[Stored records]
━━━━━━━━━━━━━━━━

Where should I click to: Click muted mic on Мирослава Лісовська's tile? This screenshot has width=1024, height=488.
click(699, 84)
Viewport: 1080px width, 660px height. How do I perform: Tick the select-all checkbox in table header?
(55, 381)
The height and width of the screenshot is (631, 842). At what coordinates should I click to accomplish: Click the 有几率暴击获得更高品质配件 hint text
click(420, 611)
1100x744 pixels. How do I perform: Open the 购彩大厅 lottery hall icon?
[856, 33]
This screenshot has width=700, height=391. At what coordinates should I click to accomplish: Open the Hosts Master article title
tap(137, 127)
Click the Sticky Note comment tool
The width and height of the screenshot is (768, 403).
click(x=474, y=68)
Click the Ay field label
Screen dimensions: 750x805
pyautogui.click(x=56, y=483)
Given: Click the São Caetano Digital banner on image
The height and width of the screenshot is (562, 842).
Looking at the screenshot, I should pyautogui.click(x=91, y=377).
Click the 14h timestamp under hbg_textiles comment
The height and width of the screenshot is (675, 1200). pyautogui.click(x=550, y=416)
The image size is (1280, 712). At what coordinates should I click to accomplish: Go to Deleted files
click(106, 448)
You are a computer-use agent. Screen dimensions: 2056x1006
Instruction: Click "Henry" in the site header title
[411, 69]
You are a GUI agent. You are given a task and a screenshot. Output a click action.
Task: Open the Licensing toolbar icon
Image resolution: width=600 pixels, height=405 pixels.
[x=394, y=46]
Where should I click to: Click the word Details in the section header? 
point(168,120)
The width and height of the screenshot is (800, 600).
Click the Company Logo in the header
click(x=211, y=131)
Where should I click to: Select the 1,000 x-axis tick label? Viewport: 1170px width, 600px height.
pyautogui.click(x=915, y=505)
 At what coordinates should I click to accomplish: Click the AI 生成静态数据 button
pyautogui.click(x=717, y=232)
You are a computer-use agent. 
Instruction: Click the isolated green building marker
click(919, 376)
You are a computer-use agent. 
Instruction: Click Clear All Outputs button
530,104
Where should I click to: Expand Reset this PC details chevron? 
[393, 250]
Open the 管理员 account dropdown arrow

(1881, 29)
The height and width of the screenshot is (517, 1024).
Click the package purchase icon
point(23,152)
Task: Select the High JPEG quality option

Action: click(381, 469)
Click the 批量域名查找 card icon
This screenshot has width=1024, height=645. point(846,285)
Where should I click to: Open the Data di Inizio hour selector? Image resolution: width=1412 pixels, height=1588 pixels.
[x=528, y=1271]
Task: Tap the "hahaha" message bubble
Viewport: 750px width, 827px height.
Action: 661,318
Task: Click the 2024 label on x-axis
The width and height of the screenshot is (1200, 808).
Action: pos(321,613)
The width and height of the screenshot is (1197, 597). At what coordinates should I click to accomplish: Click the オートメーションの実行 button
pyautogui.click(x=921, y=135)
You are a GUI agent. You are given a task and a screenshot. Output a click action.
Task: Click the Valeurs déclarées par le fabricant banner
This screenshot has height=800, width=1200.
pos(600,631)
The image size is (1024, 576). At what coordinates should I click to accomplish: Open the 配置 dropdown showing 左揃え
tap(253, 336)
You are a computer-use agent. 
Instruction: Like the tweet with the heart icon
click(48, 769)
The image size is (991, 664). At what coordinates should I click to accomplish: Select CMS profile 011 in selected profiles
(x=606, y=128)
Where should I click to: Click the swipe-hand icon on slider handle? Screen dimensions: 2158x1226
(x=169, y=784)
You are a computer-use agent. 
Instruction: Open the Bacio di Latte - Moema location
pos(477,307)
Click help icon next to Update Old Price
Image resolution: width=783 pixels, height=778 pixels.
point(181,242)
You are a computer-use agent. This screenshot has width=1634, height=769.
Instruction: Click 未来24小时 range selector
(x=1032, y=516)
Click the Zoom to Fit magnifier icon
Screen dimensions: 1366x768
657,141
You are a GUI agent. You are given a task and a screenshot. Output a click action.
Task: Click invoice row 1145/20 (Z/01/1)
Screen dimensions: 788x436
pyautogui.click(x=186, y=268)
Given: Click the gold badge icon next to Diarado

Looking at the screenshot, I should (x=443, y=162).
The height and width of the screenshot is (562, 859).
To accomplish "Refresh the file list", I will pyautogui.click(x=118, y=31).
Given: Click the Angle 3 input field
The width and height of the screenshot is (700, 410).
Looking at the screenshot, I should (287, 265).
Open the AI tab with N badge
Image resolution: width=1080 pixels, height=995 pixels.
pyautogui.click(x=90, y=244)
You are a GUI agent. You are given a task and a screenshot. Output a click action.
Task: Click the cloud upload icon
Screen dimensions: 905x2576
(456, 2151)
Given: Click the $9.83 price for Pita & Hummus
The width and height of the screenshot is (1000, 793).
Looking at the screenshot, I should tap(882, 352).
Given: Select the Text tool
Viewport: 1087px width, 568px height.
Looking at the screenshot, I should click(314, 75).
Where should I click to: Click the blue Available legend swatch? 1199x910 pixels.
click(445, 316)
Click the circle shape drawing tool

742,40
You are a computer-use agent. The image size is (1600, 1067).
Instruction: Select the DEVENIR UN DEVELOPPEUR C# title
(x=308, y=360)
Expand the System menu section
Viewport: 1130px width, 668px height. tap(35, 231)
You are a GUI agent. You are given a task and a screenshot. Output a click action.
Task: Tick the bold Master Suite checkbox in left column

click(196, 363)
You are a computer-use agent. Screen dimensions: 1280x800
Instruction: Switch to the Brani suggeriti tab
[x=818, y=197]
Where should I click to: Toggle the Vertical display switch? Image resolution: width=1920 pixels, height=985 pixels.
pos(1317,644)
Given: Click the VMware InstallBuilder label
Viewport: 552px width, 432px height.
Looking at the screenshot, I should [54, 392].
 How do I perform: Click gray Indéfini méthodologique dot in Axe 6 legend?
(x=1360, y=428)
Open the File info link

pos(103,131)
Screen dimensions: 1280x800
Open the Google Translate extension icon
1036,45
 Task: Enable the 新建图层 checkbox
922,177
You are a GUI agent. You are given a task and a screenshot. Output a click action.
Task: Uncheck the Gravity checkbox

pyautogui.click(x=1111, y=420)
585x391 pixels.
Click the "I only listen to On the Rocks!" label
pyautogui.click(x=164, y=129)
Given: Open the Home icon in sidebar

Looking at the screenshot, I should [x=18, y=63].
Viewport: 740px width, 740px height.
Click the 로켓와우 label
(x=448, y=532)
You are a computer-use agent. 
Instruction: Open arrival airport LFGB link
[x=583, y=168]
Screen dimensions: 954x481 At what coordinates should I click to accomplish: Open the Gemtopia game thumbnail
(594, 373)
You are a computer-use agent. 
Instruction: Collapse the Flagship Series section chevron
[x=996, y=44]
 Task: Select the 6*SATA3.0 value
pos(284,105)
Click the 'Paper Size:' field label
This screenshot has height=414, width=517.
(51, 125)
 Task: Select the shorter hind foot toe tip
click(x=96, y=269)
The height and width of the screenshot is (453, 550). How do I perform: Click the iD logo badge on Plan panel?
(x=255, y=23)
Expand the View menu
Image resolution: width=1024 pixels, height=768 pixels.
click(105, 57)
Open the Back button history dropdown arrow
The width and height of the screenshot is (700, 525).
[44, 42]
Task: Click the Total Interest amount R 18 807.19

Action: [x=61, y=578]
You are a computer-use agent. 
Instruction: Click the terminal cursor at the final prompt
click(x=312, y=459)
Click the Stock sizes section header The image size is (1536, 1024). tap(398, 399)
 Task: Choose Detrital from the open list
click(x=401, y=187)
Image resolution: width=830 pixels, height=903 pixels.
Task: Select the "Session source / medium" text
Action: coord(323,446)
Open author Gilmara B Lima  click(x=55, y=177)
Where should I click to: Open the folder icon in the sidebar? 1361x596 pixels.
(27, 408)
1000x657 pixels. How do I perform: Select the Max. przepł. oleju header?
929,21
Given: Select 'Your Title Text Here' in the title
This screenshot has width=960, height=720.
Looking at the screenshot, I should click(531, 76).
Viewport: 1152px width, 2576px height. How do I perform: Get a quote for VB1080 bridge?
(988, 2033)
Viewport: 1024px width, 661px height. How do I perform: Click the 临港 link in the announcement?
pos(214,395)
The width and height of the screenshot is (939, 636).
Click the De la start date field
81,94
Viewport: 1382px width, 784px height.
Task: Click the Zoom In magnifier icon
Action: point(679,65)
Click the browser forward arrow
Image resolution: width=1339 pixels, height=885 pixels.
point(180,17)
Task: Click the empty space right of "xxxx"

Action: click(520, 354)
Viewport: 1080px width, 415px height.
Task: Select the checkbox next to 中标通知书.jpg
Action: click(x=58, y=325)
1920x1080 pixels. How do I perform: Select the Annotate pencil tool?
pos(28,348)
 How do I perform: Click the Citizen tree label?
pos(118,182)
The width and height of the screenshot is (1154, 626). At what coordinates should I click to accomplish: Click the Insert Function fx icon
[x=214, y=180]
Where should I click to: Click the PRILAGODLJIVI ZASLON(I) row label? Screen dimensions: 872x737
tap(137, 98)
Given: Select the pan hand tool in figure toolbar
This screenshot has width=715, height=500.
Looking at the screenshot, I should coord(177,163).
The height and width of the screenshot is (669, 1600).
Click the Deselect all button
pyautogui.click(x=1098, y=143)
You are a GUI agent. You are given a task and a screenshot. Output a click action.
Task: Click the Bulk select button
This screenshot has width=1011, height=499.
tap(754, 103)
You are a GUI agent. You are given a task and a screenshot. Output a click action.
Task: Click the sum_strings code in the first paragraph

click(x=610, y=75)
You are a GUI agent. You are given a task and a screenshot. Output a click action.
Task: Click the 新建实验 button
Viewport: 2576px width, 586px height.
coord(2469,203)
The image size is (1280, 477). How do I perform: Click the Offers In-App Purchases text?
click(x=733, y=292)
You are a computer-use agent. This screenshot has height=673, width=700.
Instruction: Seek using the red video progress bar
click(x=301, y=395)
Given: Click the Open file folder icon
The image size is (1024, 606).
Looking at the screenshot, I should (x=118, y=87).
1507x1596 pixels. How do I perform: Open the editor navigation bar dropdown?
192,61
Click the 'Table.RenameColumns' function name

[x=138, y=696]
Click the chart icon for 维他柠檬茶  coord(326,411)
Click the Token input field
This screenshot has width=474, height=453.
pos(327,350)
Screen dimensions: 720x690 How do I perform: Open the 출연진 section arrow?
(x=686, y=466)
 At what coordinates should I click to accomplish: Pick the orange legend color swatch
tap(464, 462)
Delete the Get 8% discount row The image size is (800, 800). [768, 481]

━━━━━━━━━━━━━━━━

> _What to do_: Copy only this part of the entries above: the line with "Viewport: 1024px width, 661px", the line with "The width and height of the screenshot is (939, 636).", and the lines between, all exactly as written.

> _Exercise result_:
Viewport: 1024px width, 661px height. How do I perform: Click the 临港 link in the announcement?
pos(214,395)
The width and height of the screenshot is (939, 636).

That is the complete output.